The 36-year-old Montreal native, whose credits include the recent Jack Black comedy The D Train, faced a daunting task when he joined the new drama Room, about a young mother, Ma (played by Brie Larson), who’s kidnapped by an abductor known only as “Old Nick” and then trapped in a tiny bedroom with her 5-year-old son, Jack (Jacob “Jake” Tremblay). Since so much of Room takes place in a drab, cramped 10-by-10-foot space, Tobman had to design a set that would not only convey the quarters’ claustrophobic conditions, but would also be visually compelling.

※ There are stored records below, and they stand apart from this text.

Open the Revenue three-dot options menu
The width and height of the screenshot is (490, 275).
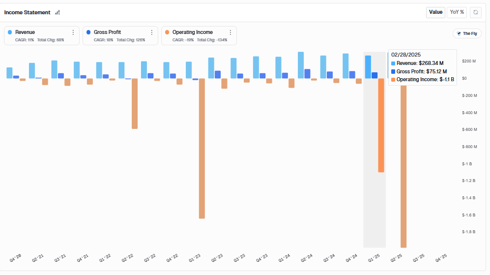(73, 32)
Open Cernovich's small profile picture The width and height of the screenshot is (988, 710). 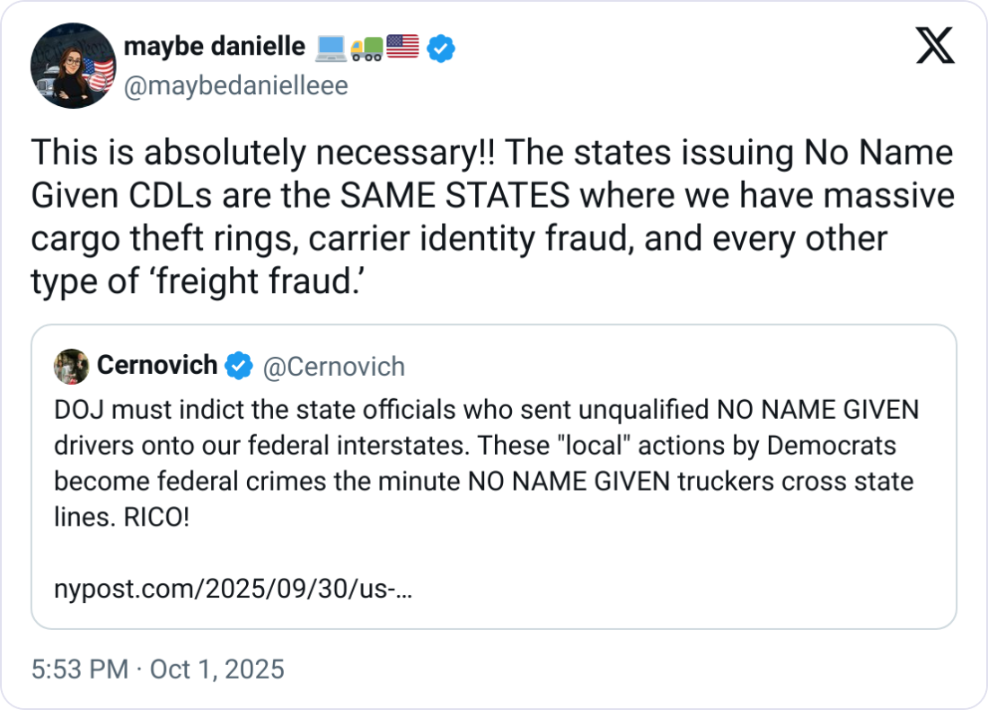click(71, 366)
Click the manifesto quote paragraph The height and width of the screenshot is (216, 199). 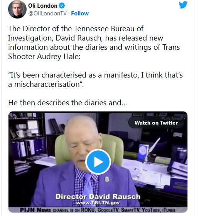[95, 79]
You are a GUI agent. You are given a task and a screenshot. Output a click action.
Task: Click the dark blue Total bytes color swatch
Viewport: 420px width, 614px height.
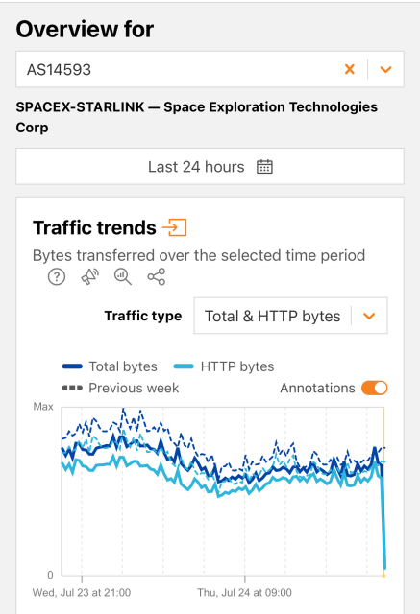[72, 366]
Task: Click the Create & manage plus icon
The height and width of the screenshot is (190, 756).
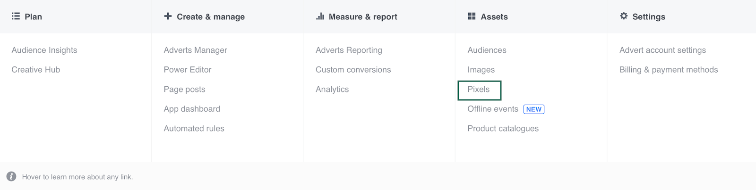Action: 168,17
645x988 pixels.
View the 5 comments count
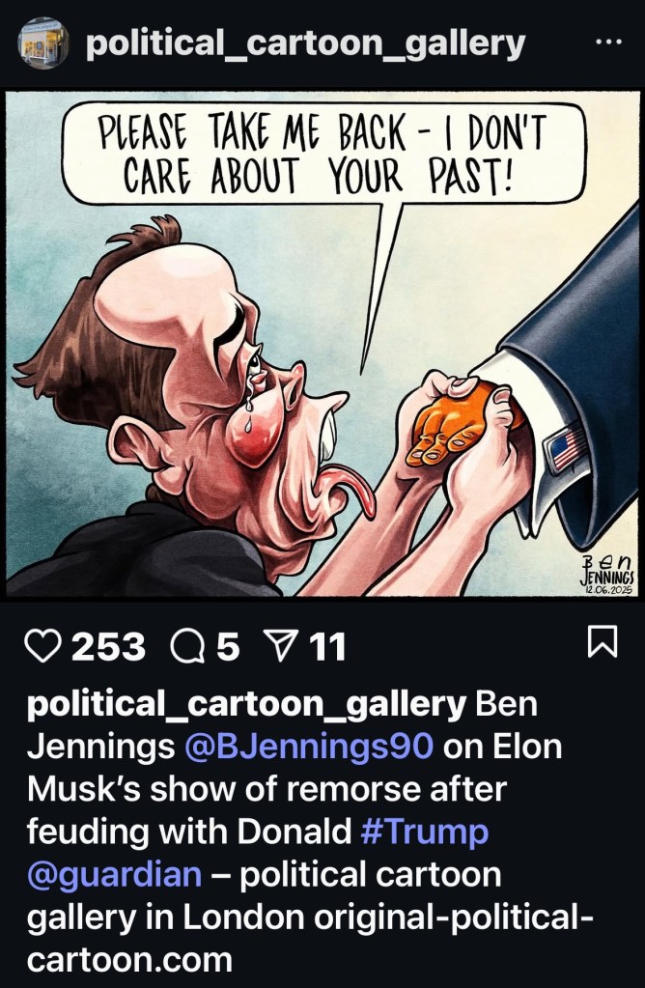tap(228, 646)
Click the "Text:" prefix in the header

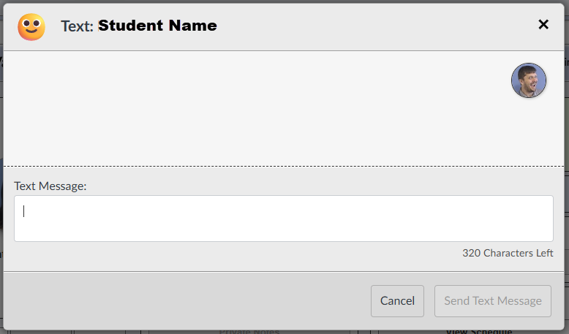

“This is the smallest set I’ve ever built, and the hardest,” Tobman told Yahoo Movies. “It’s the most time I ever spent building any one environment, and as a result, every square inch was dissected, criticized, refined, and experimented with.”

Tobman broke down and methodically approached the herculean task of trying to assemble a tiny room that could act as one boy’s entire world — a process that he explained in depth to Yahoo Movies last week.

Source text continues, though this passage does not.